Domingo  25 de Agosto de 2019 | Última actualización 09:25 PM
Por: Prensa Latina | 8:07 PM

FRANCIA, 24 de agosto, 2019 (PL).- Las tensiones comerciales y el siniestro del Amazonas parecen opacar las preocupaciones sobre la desigualdad, tema central de la cumbre del Grupo de los Siete (G7), que comenzó hoy con una cena informal entre los mandatarios asistentes.

Jefes de Estado y Gobierno de Francia, Alemania, Canadá, Estados Unidos, Italia, Japón y Reino Unido fueron recibidos en Biarritz por el presidente francés, Emmanuel Macron, anfitrión del encuentro, quien acompañó a sus homólogos a los pies del faro de la ciudad.

La velada en ese lugar fue precedida por reuniones bilaterales y preparatorias para tomar el pulso a las respectivas posturas sobre temas como el Brexit, la guerra comercial entre China y Estados Unidos o la fórmula para preservar el Plan Integral de Acción Conjunta (PAIC) con Irán.

A la cargada y difícil agenda de estos tres días de discusiones, el presidente Macron sugirió incorporar la catástrofe ecológica que acontece en la región del Amazonas, que está siendo devastada por numerosos incendios forestales.

Antes de la cena de esta noche, el mandatario francés sostuvo una comida de trabajo con el presidente estadounidense, Donald Trump, que se prolongó durante dos horas, y también se vio, entre otros, con la canciller federal alemana, Angela Merkel.

En un mensaje televisado antes del inicio de la cumbre, Macron manifestó su interés porque este G7 sea útil. "Esta reunión es importante.

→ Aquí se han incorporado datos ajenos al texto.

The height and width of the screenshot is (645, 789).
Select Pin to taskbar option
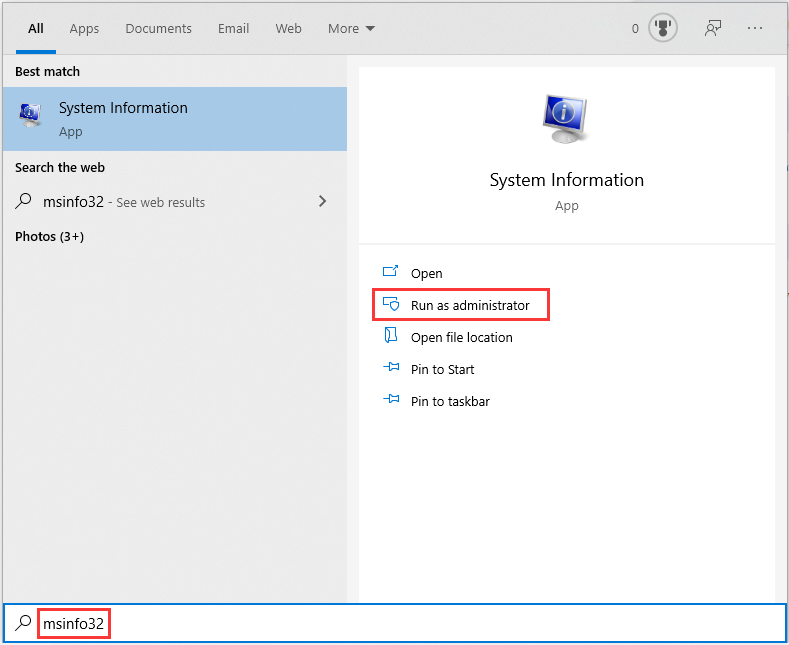tap(450, 401)
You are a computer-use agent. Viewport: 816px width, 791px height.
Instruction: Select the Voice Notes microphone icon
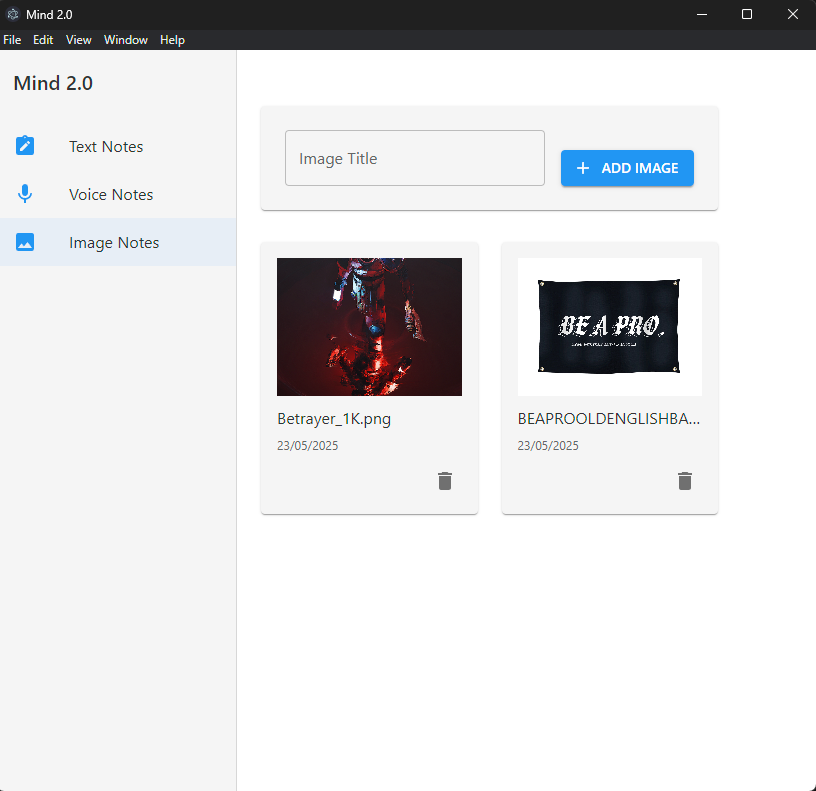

Sin ella, cada uno emprendería su camino", a la vez que admitió que pese a ser complicado mitigar todas las divergencias, confiaba en que hubiera avances concretos.

Aunque la agenda establecida por Francia tiene como eje principal la lucha contra las desigualdades, el análisis de otros temas de la actualidad internacional será inevitable durante los debates hasta el lunes.

La cumbre no podrá pasar por alto el actual recrudecimiento de las tensiones comerciales, que amenazan con una recesión mundial.

"Las tensiones comerciales son malas para todos", advirtió Macron, en un mensaje dirigido a su par estadounidense, Donad Trump, quien el viernes reiteró sus críticas a la decisión de Francia de aplicar un impuesto a las grandes empresas tecnológicas y amenazó con imponer en represalia nuevos gravámenes a los vinos franceses.

La víspera, en otro frente de las disputas en la esfera del comercio que sacuden al mundo, Trump respondió a nuevos aranceles anunciados por China a productos estadounidenses con más gravámenes a bienes chinos.

Es un G7 que llega en un momento importante de desestabilización sobre varios temas, apuntó Macron, quien citó el conflicto sobre el acuerdo nuclear con Irán entre las cuestiones más espinosas que serán tratadas en esta cita anual.

La cumbre se celebra bajo estrictas medidas de seguridad y las protestas pacíficas de más de nueve mil integrantes de movimientos sociales, ecologistas y antiglobalización, que marcharon entre las ciudades vecinas de Hendaya, en Francia, e Irún, España.